Greg Bear: Well, my people weren't by and large genetically modified, although they did have biochemistries installed so they could survive the lower gravitational fields or weightlessness. Mostly they looked like me and you, but I think if we're going to go to Mars I think it's a cheaper option to fix ourselves up rather than fix Mars up.

We could generate ourselves so that we don't need that extra flora, that biota, that occupies our intestines and our skin and everything else, and that way we won't leak too much when we go there. But that might be a real fantasy. Humans leak - that's pretty much a universal truth.

So my people in "Moving Mars" are pretty much like you and me, as Mr. (Robert) Heinlein would imagine them. I think what we're going to see is that when we get to Mars in a serious way, we're going to want to change ourselves, just so we can do what Stan would like to do, and that's walk out on the surface of Mars and climb a rock, naked.

That's a pretty good idea, isn't it? Just your fingers - no suckers allowed; you can't put suckers on your fingers - just the few extra scales or whatever, to keep yourself from drying out, and a way to recover your oxygen quickly. The Maui effect. You just really want to get out there with nature and touch Mars directly. That's tough to do when you're in a NASA suit, but we've seen very skinny space suits being designed, and that might be adequate for Mars.

But that's getting off the point. The point is that I think we'll be genetically modified very soon after we get there. It'll be more economical. You could propagate faster. And if we're going to do this thing of being fruitful and multiplying, then we can multiply in a different form.

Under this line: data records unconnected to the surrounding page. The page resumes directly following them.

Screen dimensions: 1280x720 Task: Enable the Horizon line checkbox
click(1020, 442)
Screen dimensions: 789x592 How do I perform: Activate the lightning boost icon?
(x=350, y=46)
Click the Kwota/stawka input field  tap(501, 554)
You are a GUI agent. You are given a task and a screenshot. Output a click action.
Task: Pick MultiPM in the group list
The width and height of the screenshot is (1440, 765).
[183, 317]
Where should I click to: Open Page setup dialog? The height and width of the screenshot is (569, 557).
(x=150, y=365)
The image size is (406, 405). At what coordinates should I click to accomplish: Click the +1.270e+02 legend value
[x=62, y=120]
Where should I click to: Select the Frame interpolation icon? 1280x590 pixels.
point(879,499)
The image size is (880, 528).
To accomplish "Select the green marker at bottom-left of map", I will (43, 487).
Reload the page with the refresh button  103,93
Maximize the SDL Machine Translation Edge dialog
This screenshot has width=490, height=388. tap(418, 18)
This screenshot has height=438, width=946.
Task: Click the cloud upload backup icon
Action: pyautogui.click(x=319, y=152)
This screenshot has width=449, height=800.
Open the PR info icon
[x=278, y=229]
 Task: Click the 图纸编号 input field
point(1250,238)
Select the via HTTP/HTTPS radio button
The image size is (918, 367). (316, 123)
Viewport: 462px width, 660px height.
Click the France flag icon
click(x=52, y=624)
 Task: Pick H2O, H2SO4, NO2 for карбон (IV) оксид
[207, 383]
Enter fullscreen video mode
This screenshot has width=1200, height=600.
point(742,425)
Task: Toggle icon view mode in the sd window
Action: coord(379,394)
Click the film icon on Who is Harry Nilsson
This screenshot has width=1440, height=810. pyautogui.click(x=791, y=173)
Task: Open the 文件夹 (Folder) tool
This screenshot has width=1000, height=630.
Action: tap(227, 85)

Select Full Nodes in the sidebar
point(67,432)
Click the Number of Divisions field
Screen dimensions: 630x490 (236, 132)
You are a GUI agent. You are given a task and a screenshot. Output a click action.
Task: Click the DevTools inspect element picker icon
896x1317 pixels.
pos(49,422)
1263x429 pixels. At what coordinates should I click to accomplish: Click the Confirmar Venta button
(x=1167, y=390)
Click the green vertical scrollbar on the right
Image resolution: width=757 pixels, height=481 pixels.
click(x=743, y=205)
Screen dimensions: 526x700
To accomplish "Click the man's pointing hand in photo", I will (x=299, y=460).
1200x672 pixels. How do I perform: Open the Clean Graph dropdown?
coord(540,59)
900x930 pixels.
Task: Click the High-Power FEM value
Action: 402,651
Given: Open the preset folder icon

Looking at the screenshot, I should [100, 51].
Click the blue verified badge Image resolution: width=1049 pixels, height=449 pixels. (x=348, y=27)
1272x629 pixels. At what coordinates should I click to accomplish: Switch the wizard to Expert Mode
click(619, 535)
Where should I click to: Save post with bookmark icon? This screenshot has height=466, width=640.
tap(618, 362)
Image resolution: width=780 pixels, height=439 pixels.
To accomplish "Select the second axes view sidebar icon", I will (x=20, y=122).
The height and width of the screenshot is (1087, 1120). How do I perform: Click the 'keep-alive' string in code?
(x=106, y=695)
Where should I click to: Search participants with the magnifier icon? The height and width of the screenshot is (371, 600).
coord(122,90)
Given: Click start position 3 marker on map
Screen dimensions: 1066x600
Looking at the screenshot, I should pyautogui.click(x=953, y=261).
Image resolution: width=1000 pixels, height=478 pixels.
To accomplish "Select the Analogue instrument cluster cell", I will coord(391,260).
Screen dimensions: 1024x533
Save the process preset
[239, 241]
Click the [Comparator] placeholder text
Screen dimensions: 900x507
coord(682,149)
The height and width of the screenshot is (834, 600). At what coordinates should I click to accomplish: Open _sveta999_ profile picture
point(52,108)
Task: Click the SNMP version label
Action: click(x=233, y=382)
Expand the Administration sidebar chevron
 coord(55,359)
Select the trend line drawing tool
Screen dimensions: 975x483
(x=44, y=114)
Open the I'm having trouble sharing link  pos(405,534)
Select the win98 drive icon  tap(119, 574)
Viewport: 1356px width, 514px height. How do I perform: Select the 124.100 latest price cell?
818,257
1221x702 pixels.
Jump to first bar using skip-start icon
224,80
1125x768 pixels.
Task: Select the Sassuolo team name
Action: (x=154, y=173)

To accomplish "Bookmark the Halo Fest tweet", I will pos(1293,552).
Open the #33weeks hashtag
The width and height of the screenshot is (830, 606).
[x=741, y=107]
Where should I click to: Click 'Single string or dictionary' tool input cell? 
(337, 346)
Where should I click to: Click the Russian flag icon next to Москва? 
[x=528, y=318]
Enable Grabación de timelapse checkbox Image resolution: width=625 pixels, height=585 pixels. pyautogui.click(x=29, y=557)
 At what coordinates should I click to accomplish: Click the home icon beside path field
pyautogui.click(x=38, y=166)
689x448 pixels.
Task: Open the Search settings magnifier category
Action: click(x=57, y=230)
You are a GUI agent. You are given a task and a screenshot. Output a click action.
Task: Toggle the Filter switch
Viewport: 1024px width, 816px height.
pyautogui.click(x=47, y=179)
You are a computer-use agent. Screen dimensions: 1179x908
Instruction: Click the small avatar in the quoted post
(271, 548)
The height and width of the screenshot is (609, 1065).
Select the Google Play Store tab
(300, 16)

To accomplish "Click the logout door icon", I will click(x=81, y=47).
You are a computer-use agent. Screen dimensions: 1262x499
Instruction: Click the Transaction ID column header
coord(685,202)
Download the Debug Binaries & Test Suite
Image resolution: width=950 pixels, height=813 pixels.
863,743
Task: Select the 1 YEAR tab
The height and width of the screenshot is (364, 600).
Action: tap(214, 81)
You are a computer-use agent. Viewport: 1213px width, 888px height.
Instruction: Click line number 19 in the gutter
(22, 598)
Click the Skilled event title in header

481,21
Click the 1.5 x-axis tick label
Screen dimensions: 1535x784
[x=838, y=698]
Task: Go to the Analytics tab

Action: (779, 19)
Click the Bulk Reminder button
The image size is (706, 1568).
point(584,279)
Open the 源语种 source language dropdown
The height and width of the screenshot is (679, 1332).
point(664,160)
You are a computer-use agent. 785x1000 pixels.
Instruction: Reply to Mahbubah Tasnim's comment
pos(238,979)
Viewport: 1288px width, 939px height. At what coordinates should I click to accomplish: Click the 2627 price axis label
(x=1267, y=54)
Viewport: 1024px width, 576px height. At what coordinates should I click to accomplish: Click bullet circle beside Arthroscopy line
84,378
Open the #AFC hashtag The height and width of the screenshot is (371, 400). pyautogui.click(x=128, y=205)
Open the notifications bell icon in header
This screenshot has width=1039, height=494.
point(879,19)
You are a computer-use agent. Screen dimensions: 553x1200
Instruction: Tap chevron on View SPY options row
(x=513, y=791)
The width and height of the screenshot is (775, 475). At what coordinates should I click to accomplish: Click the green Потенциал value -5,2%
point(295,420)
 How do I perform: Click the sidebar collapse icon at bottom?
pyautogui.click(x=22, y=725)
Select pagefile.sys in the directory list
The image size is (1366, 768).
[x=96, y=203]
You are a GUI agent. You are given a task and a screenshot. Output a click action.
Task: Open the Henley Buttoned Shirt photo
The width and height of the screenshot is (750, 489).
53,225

And the question then becomes, will they be Martians, as Ray Bradbury says? I think they will. Will they be respectful of any other life forms we find buried tens of kilometers deep on Mars? Perhaps. But for economic reasons, almost certainly they'll preserve them and start studying them. And the whole process will go on. I don't actually think we've ruined the Earth. I think we're transforming the Earth. We're Earth's gonads, and we're about to do what comes natural.

Donna Shirley: So Lisa, when you're down in the mine somewhere...

Lisa Pratt: I can't believe you're going to ask me to say anything after that!

Donna Shirley: [laughs]. When you're down in the mine somewhere, how do you protect the life forms from leaking?

Lisa Pratt: Well, you try very hard, but the point of the matter is we've already done a very invasive procedure in these deep mines. We've already put in tremendous infrastructure, and we're pumping enormous amounts of air through those mines in order to sustain the miners who work down there.

It's very interesting when you walk around on Earth, three kilometers below the surface, every place there's the smallest drip or trickle of water, there's a luxuriant red biofilm of air-consuming organisms that are utilizing the chemical disequilibrium of these deep-Earth waters.

In order to sample for deep-Earth microbes, you have to wait for the serendipity of the miners drilling into the virgin part of the subsurface and intersecting high-pressure water. And if the water that is intersected continues to come out at high pressure, and you can collect a sample before the aerobic organisms work their way back in, then, in fact, you have a chance to identify the indigenous life forms. What we find is there are many microbes at depths below two kilometers below Earth's surface.

Donna Shirley: Let's talk about the economics. If we're going to terraform Mars, what are the economic incentives? Will pharmaceutical companies be able to fly us to Mars to find new medicines? Stan, you had some economic things worked out in the trilogy.

Kim Stanley Robinson: Well, no, it will never be economic. This is the cool thing about it, and one of the reasons that people all around the world are so interested in Mars, is that it sits outside of the systems of current culture and economics. You can't make a profit from it. You can't make it make sense in religious terms. It's just a kind of a thing that humanity would do as a project for the sake of how interesting it would be. It would be an interesting story.

We would go there first the way we go to Antarctica, to do scientific studies, to try to help us understand the world better. And then after that, if it were to be terraformed, people would be doing it for itself, just in the way of gardening or building a cathedral. There is no analogy that really makes sense, because it's such a new and big thing.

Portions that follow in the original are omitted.